Another interesting tidbit is that Milwaukee might be trying to trade Braun.  Now there is a tough one - he is owed $117 million over the next 7 years.  Lifetime he has killer numbers (312/374/564 146 OPS+) but the steroid issue...oh yeah, that big kaboom thus why he is up for trading.  Makes me think of another killer hitter who was caught but avoided suspension - Jason Giambi. He hit better (302/415/549 151 OPS+ pre getting caught), then had a 90 the year things blew up. After he hit 240/380/477 124 OPS+ but he was age 34-42 for post and 24-32 for the pre period.

So if you cut 30 points of OPS+ off you get a 116 OPS+ but you also get a few tail end prime years (30-32 using the old 25-32 prime range) which hit right in the Jays dream period.  Not worth $117 million of course, but what is he worth? How much could you get them to eat and how?  Perhaps a 'clear out the old' trade for Milwaukee where they get rid of big salaries like Braun ... I was going to add Weeks (1 year $11 mil) but he dropped to an 80 OPS+ last year after a 93 last year and his UZR/150 is below -15 for 2 years in a row.  If you think Lawrie can handle 2B then you coudl get Aramis Ramirez who had a 125 OPS+ last year, lifetime 117 signed for $16 mil next year and $4 mil buyout after ($14 mil mutual option) but he is a -16 UZR last year and negative lifetime and is entering his age 36 season.  Taking 2 of those 3 would fill in two big holes potentially (LF, 2B via someone moving if Ramirez or 2B straight via Weeks) as long as they'd take Lind and Cabrera (cutting $15 mil off next years budget, adding $10 for Braun and $16-20 for Ramirez or $11 for Weeks).  Might not work, might need a stack of cash from Milwaukee to make it work (if they feel Braun is too toxic to keep now) but also could give a boost to the club if Braun is for real post-PED's ala Giambi.  Risky, but might work.  Could put Ramirez at 1B or DH even (hits well enough) if you get rid of Lind in the trade.  Milwaukee is hurt short term but clears out massive cash and a ugly reminder of the steroid era (get one back, but one that has just 1 year left).
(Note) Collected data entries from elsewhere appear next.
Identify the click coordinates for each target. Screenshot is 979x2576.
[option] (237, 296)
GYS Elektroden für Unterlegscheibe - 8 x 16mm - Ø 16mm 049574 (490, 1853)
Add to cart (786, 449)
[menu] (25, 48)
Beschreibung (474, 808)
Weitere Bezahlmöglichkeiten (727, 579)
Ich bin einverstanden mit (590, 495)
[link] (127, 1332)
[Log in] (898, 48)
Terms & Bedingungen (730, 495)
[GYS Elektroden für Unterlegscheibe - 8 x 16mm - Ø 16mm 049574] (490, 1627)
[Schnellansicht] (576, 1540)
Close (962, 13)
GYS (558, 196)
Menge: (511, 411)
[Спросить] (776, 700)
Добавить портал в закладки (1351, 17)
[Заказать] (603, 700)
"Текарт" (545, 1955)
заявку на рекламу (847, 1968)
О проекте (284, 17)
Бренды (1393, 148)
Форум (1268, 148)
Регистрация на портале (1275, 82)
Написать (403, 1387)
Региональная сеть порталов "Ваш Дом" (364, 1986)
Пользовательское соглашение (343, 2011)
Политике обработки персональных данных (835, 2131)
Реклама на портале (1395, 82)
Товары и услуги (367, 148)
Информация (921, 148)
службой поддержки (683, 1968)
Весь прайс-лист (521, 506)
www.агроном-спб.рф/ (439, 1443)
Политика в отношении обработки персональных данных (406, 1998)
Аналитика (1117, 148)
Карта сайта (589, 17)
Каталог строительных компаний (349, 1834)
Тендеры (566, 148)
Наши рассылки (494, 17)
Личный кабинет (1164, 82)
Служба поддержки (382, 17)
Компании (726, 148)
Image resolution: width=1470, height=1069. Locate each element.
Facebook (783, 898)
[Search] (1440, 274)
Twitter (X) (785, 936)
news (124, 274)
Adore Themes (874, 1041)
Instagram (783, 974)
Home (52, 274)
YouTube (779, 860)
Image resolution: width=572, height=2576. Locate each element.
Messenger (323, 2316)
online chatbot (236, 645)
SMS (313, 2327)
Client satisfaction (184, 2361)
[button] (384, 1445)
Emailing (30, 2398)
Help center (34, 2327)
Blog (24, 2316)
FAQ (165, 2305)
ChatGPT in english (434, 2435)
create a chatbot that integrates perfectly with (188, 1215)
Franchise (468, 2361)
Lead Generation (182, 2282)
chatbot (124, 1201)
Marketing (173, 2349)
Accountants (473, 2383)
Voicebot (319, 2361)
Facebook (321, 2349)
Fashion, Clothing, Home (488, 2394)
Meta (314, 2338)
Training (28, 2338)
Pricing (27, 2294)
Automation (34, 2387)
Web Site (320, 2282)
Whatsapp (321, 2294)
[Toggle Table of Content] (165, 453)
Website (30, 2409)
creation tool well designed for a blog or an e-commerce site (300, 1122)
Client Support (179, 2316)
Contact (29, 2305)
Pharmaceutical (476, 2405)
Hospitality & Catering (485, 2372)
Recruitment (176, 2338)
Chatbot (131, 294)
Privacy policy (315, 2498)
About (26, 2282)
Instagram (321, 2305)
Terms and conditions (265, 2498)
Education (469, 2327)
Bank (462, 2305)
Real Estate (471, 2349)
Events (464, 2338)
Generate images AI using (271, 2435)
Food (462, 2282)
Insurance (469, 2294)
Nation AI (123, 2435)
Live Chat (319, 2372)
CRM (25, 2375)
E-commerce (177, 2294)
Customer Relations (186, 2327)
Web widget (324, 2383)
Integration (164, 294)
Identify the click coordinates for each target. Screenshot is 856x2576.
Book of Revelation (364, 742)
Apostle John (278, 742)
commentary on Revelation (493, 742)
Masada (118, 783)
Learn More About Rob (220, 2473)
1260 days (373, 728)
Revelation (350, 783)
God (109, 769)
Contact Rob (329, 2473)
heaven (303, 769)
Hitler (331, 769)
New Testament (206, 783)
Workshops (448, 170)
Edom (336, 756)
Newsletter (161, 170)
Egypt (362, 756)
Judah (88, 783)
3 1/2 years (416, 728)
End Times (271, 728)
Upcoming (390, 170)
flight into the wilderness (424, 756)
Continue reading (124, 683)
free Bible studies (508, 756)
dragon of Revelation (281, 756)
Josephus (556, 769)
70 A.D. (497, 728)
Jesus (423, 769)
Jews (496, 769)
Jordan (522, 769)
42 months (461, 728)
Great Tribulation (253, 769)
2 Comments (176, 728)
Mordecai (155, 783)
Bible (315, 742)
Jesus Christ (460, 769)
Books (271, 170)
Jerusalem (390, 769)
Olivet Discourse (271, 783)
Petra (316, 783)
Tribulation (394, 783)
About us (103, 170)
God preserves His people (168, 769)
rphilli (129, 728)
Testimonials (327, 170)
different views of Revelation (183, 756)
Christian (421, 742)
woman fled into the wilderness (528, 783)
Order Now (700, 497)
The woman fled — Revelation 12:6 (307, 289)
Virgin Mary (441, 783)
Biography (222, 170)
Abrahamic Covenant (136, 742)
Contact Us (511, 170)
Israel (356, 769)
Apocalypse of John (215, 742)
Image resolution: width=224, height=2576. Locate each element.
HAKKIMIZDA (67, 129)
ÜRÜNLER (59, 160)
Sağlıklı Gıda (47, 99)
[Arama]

Now, that would be a major risk for AA to take, but if he shuffles cash correctly he might open up space for 2014/15 (Braun is just at $10 in 2014 and $12 mil in 2015) which is when he needs it while making it a bit harder for 2016-2020.  But if things don't work in 14/15 then he might not have to think about 16-20.  The 3 kids don't seem ready for prime time yet, so they can spend another year in AAA waiting for either Bautista to move to 1B/DH in 2015 or for Rasmus to leave via free agency post 2014 or be traded in 2014 or this winter.
Richard S.S. - Monday, October 07 2013 @ 08:06 AM EDT (#279625) #
When Jose Bautista is traded we can talk about the kids in AAA. I think Sierra taking RF before Gose or Pillar are used.